GIVEN INSTRUCTION:
Which lines of the listing below contain the word "Select"? Copy each of them in full.

------------------------------------------------------------------------

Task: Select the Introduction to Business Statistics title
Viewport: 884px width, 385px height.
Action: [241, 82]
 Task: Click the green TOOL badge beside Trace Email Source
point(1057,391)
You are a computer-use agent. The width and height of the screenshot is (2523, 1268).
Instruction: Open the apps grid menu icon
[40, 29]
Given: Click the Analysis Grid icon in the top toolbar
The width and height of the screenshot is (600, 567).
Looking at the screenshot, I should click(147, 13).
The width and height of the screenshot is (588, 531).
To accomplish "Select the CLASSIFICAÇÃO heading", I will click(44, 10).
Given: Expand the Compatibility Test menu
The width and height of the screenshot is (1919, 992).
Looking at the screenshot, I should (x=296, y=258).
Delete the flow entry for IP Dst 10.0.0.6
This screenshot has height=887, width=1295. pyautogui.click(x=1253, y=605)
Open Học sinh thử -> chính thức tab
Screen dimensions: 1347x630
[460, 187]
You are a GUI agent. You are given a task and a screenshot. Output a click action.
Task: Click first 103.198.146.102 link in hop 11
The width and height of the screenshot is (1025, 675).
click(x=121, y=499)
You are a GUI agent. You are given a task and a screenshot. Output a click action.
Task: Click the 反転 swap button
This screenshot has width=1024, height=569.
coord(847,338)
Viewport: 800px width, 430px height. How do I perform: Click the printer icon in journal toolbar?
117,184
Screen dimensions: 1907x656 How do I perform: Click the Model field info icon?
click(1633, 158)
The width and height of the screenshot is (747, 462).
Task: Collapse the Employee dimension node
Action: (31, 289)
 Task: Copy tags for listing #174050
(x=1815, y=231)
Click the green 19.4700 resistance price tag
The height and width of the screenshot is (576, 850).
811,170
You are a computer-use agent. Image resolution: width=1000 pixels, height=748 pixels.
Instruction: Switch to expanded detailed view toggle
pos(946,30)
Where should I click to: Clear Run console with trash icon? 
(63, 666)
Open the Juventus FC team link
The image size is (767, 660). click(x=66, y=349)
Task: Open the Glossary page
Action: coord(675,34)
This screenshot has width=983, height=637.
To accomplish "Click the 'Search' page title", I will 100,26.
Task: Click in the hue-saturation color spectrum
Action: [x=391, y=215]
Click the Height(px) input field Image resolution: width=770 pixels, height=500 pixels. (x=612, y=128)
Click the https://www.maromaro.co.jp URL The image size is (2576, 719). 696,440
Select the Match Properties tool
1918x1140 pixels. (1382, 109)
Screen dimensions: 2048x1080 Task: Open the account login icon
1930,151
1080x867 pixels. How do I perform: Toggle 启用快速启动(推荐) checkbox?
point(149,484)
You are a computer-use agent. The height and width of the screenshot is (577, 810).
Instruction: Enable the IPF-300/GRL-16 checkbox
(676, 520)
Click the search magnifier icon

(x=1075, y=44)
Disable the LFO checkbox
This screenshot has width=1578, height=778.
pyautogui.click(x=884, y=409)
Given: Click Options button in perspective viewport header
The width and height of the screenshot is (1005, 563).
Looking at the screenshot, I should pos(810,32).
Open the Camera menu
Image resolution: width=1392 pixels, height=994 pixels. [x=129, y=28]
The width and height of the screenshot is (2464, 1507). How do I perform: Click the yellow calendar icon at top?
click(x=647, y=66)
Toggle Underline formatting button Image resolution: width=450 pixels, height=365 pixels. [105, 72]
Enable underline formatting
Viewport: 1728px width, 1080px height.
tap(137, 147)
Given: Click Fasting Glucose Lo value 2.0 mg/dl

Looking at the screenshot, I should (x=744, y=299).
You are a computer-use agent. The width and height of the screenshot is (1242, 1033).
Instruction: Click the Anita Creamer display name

------------------------------------------------------------------------

FULL ANSWER:
Task: Select the Introduction to Business Statistics title
To accomplish "Select the CLASSIFICAÇÃO heading", I will click(44, 10).
Select the Match Properties tool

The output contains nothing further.